The head of a major cybersecurity firm is calling for a dramatic overhaul of artificial intelligence pricing. Nikesh Arora, CEO of Palo Alto Networks, argues the current cost structure for AI tokens must fall by 90% within three to five years to enable large-scale enterprise adoption.

Arora stated during a CNBC interview that rising inference costs and losses on consumer AI products are actively discouraging the business deployments the industry needs. He pointed to efficiency improvements, like OpenAI's latest model showing 54% better token efficiency for coding tasks, as proof that such cost reductions are possible.

His call echoes concerns from other tech leaders. Palantir CEO Alex Karp has also criticized token-based pricing, linking it directly to hesitation from corporate customers.
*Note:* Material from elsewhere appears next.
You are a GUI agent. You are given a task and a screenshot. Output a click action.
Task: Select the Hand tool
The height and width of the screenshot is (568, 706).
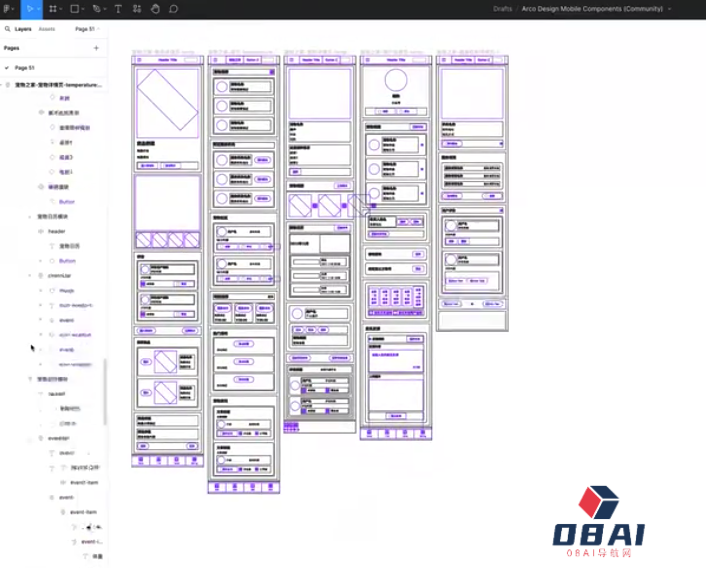pyautogui.click(x=155, y=8)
The statement carries significant weight because Palo Alto Networks sits at the nexus of enterprise software and AI, integrating the technology directly into its security products. Arora's view is grounded in the practical, quarterly costs of running AI at scale.

The demand for lower prices creates new pressure on the entire AI infrastructure chain. Projects offering decentralized compute services, which market themselves on cost savings, could see their advantage shrink. Meanwhile, massive investments like Amazon's recent $25 billion bond sale for AI infrastructure hinge on future returns that could be jeopardized by a rapid price collapse.